As we have seen, for the first half of the nineteenth century, congregants in American churches – if they used any at all – used words-only songsters in worship. That did not mean, however, that collections with both sacred texts and musical settings of them were non-existent. Tunebooks, often published by a singing master and sold to those he taught, were designed for use in the singing school and usually contained a primer for teaching the fundamentals of music reading. While not intended for congregational singing, they were commonly found in churches were clergy and precentors used them as a resource. At the turn of the nineteenth century, the singing school movement was fading away in New England. Just as itinerant singing masters were moving south and to frontier Kentucky and Tennessee to set up schools and sell their tunebooks, a marvelous new teaching method arose – shape notes! Experiments with simplifying music reading by giving pitches unique shapes had been around for nearly a century, but William Smith’s and William Little’s The Easy Instructor or a New Method of Teaching Sacred Harmony (1801) changed everything. The shape note movement in the South and on the frontier helped to perpetuate a whole repertoire of American folk hymnody, but again, the tunebooks were generally not used in churches where much of the singing was still congregational singing of psalms led by a precentor.

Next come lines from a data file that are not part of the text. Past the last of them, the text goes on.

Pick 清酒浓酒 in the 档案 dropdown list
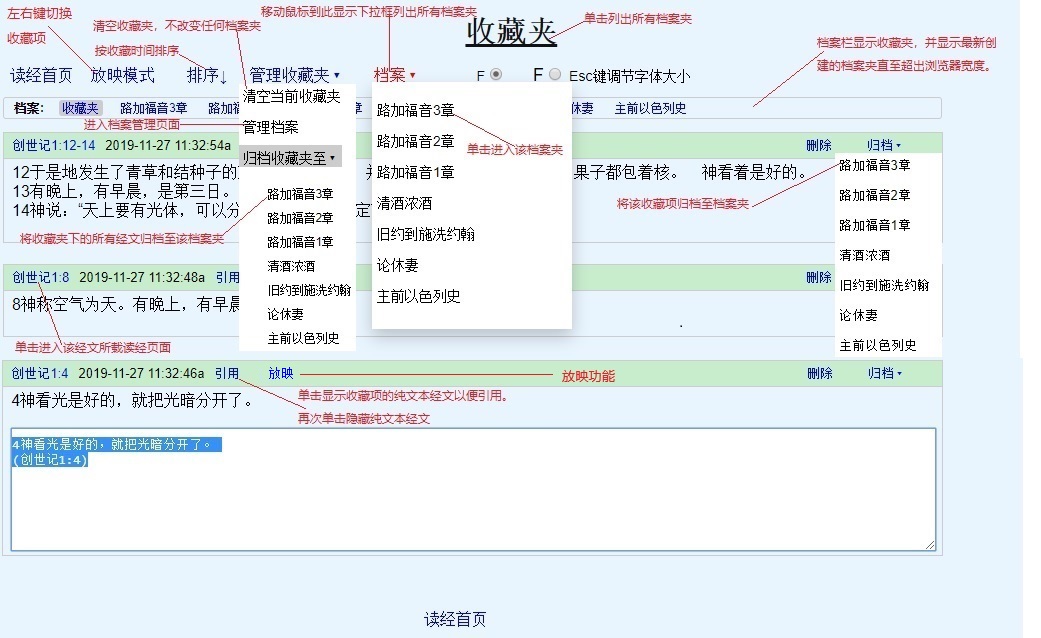 (x=404, y=204)
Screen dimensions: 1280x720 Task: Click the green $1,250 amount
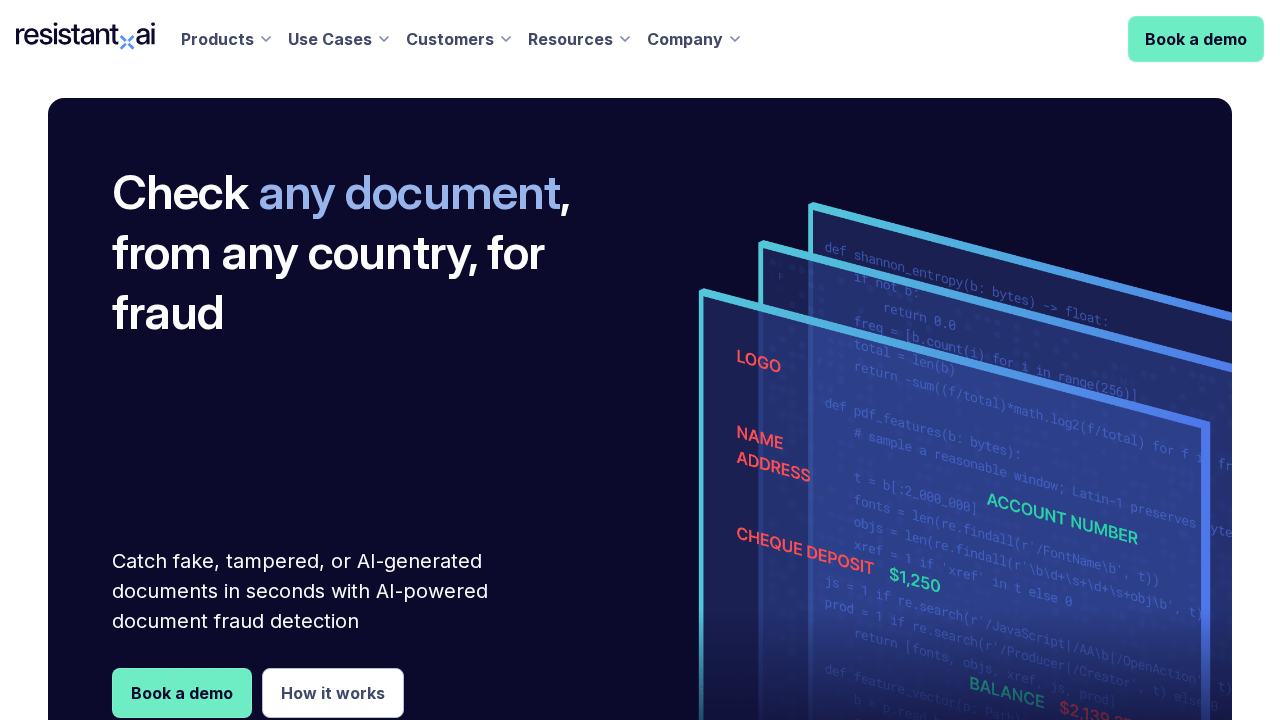tap(914, 579)
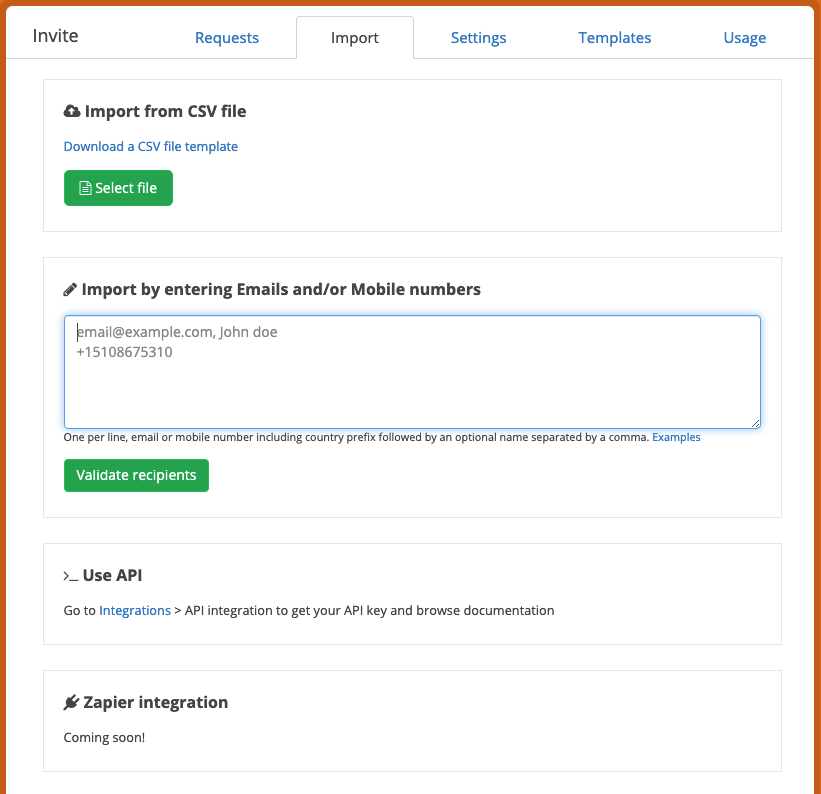Screen dimensions: 821x794
Task: Select the Import tab
Action: [355, 38]
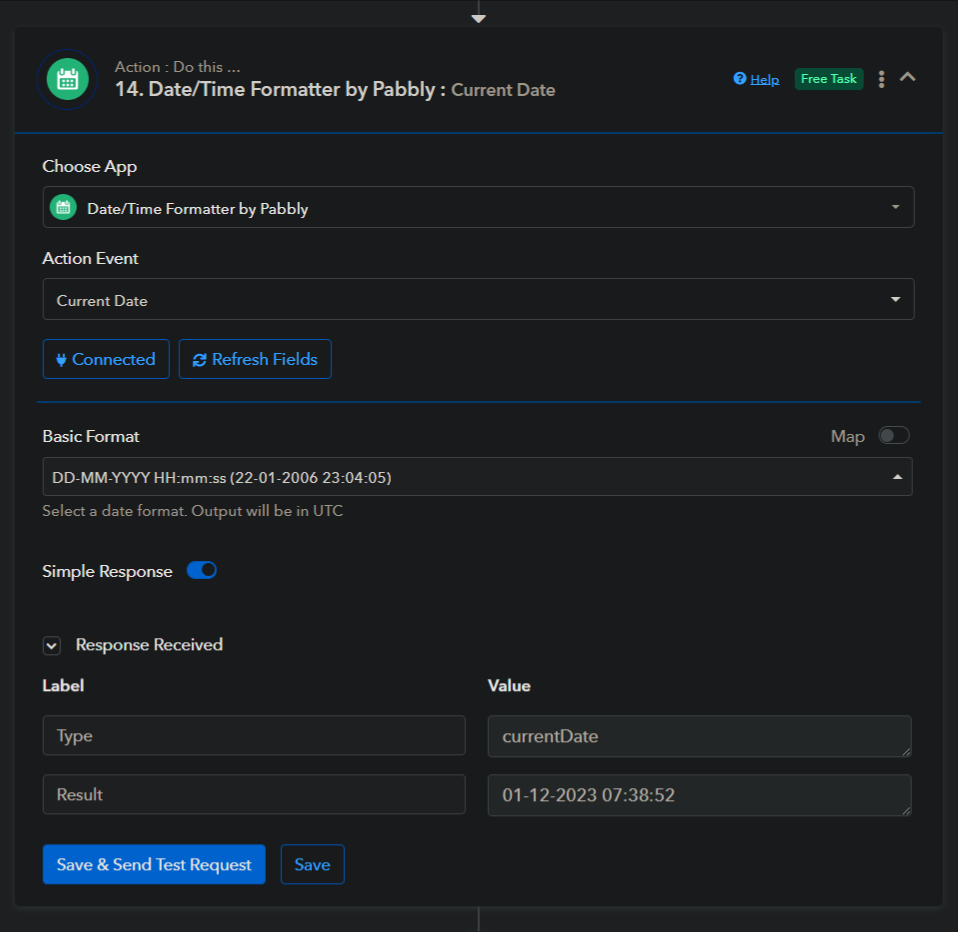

I would cite two historically significant events in America which helped to power the development of the modern hymnal with music and text on the same page. The first was the publication in 1851 by the Reverend Henry Ward Beecher of Temple Melodies for use at his Plymouth Church in Brooklyn. It was a collection of two hundred hymns printed in three staves with the archaic practice of the tenor line on top. It was unique because a single stanza text was inserted below the soprano melody line. Other texts which fit the meter of the hymn were included below.

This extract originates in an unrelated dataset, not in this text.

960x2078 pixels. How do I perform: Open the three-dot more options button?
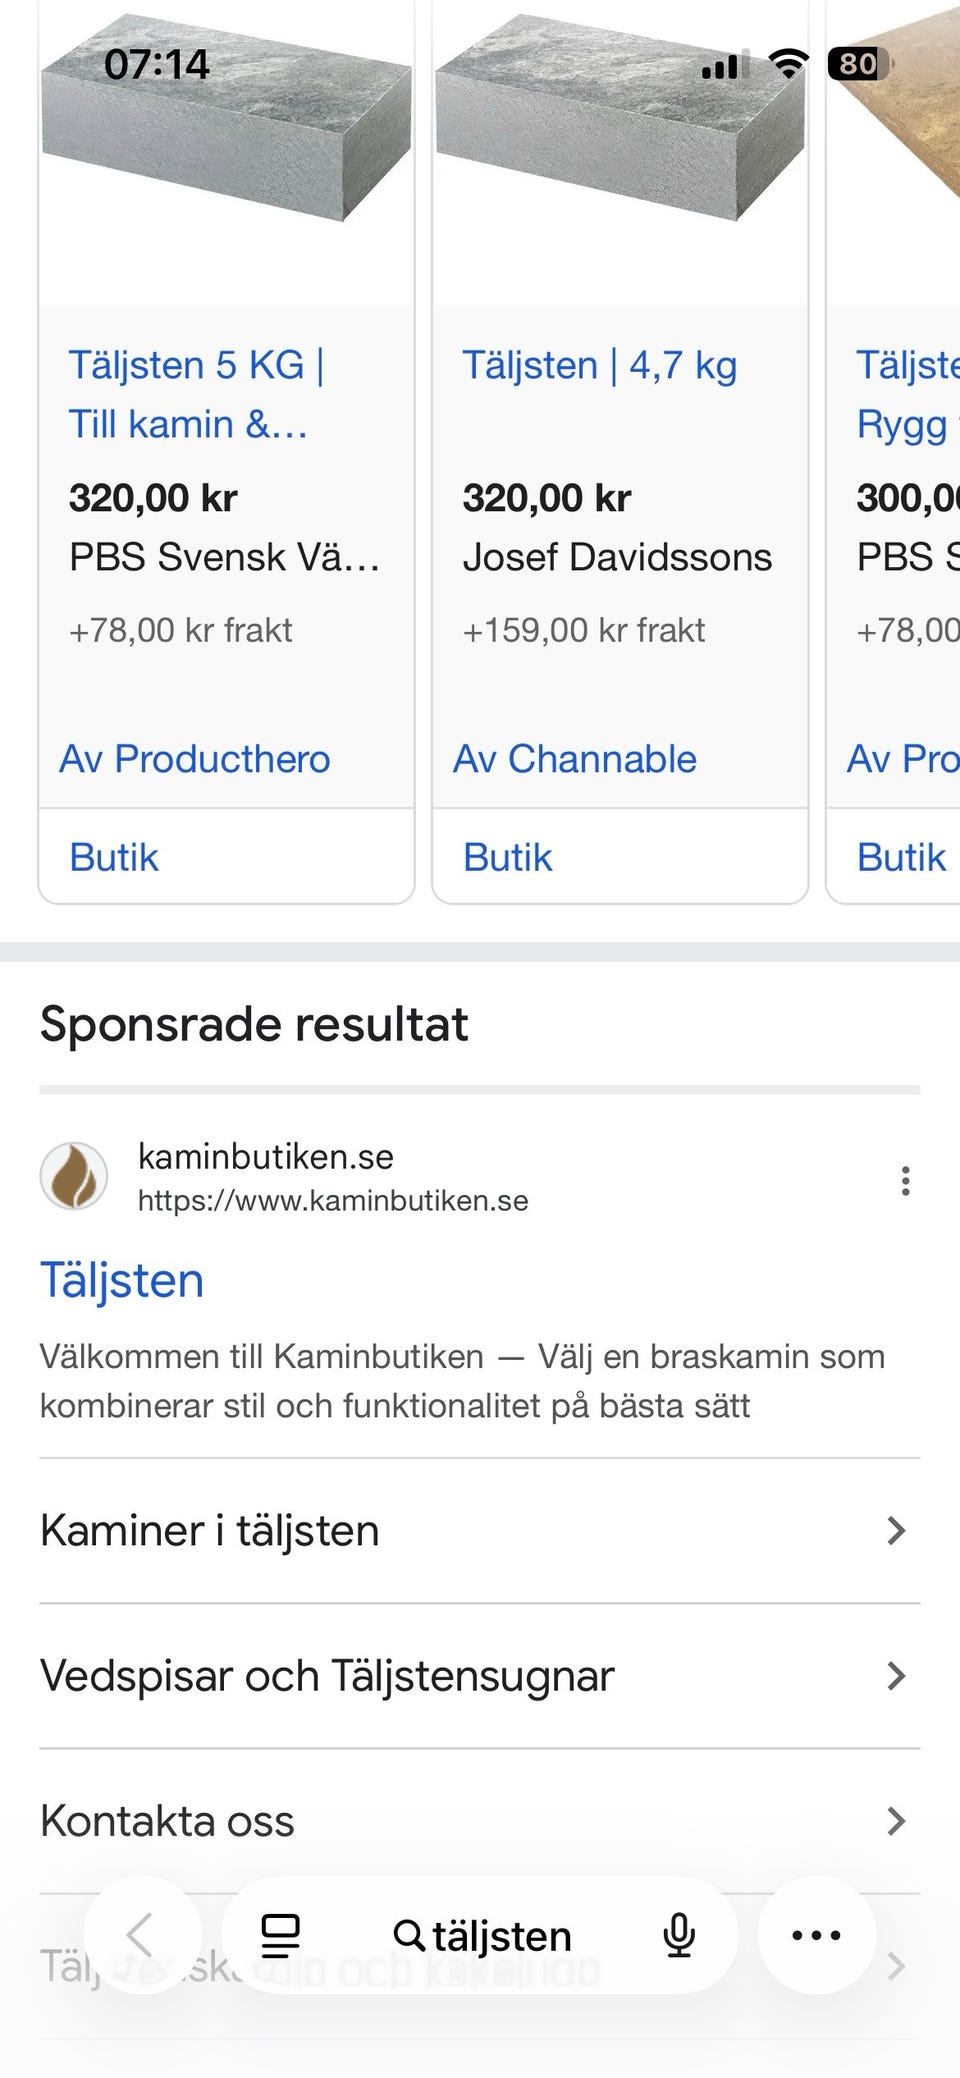[x=816, y=1935]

Three years later, Beecher collaborated with Plymouth organist, John Zundel, to publish the massive Plymouth Collection which contained over 1300 hymns in standard two stave, SATB voicing. That Beecher should devote this much effort to hymnal publication is not surprising. He was noted for prioritizing congregation singing at Plymouth. Dwight’s Journal commented on the excellence of singing at Plymouth Church during the early years of Beecher’s ministry. The writer said Plymouth Church, Brooklyn, was ’’one living, active, tangible example of what all will agree to be genuine church music.”[1] The inclusion of multiple texts used with the same tune was a problem which befuddled early compilers of hymnals and made collections like Temple Melodies unwieldy for congregational use. The hymntune EXETER as it appears in The Plymouth Collection (1855) has texts to multiple hymns in Common Meter (CM) printed below the four-voice harmonization. The arrangement worked for a church organist, but was hardly satisfactory for worshippers expected to navigate words and music simultaneously off the printed page.
The publication of Hymns, Ancient and Modern in England in 1861 was historic and quickly drew the attention of Americans. In 1869, Trinity Parish in New York City adopted Hymns A & M as its official hymnal. In the decades following scores of other Episcopal churches would follow suit.[2] The influence of Hymns Ancient and Modern was long standing and not just upon hymnals used by Episcopalians. It can be seen in a tendency to draw from Victorian era hymn repertoire long after that period had ended. By nineteen hundred America’s mainline Protestant denominations had embraced hymnals and hymn singing.
In the twentieth century a significant watershed was reached in 1940 with the publication of both the Hymnal 1940 of the Protestant Episcopal Church and the Broadman Hymnal which was conceived for Southern Baptists and other conservative evangelicals. The committee overseeing the publication of the Hymnal 1940 was headed up by Canon C. Winfred Douglas. The Hymnal 1940 was the first denominational hymnal in America to take a step back from the standard Victorian repertoire and to draw significantly on plainchant. Following the lead of the Hymnal 1940, other mainline denominations published significant collections in the 1950s and 60s.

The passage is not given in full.